The word segmentation is itself a fossil: it survives from the segment-based memory models of 1960s–70s machines, where memory really was divided into named segments and violating one had a literal meaning. Paged virtual memory replaced segments; the error's name never updated.

The five bugs behind almost every segfault

Bug The shape of it
Null dereference Following a pointer that is 0 — the "you forgot to check the return value" classic
Use-after-free Memory freed, pointer kept, pointer used. Sometimes works (worse!), sometimes faults, always wrong
Buffer overflow Writing past the end of an array into whatever lives next door
Stack overflow Usually runaway recursion — the stack grows into the guard page
Dangling stack pointer Returning the address of a local variable, then using it after the frame is gone

The cruelty is that none of these faults reliably: an out-of-bounds write inside a still-mapped page corrupts data silently instead of crashing. A segfault is the lucky outcome — the bug that announces itself.

Debugging one

  • Get the core. ulimit -c unlimited (or on systemd machines, coredumpctl list — modern distros route dumps there via core_pattern).
  • Open it: gdb ./yourprog core, then bt for the backtrace — the single most information-dense command in debugging; it names the file and line of death.
  • Catch it live instead: run under gdb and it stops at the faulting instruction; valgrind narrates the illegal access and, crucially, the earlier free that set it up.
  • Build with sanitizers: compile with -fsanitize=address (ASan) and most of the five bugs above are caught at their first occurrence with a readable report, not at their eventual crash.

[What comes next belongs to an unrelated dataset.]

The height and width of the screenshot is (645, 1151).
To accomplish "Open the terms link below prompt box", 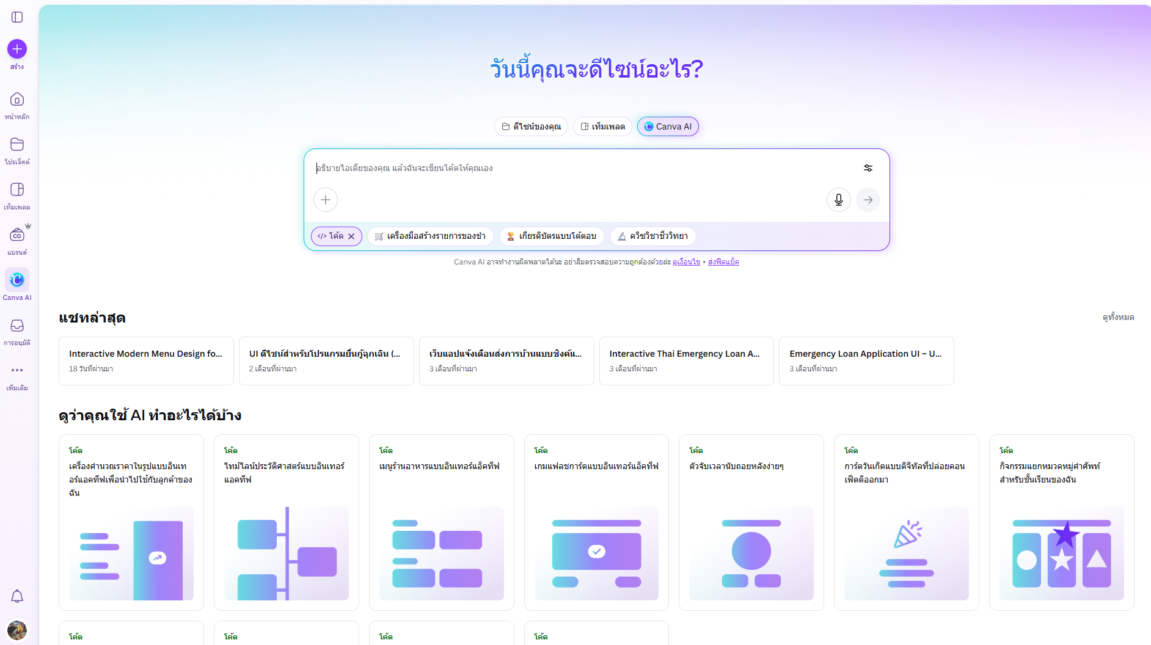I will (x=686, y=262).
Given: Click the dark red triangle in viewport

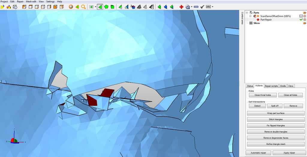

Why you rarely see them in Python or Go

Memory-safe languages take the pointer arithmetic away: bounds checks turn overflows into exceptions (IndexError, panic: index out of range), garbage collection makes use-after-free unrepresentable, and null dereferences become catchable errors instead of MMU faults. A segfault in pure Python is definitionally not your bug — it is a bug in the interpreter or a C extension underneath. That's the loophole: FFI, native extensions, and unsafe blocks reopen the door, which is why numpy or a Rust unsafe module can still hand you a genuine SIGSEGV.

The footguns

Segfault ≠ bus error. SIGBUS (bus error) is the sibling: the address was valid but the access malformed — misaligned reads on strict architectures, truncated mmap'd files. Different signal, different causes.

The OOM killer is not a segfault. A process that dies because the machine ran out of memory is killed with SIGKILL by the kernel's OOM killer — no signal handler, no core, exit code 137. "It just died with 137" is a memory-quantity problem; a segfault is a memory-correctness problem.

A caught SIGSEGV is a trap. You can install a handler and continue — and almost never should: after an illegal access, the process state is untrustworthy by definition. Handlers are for logging and dying gracefully, not for soldiering on.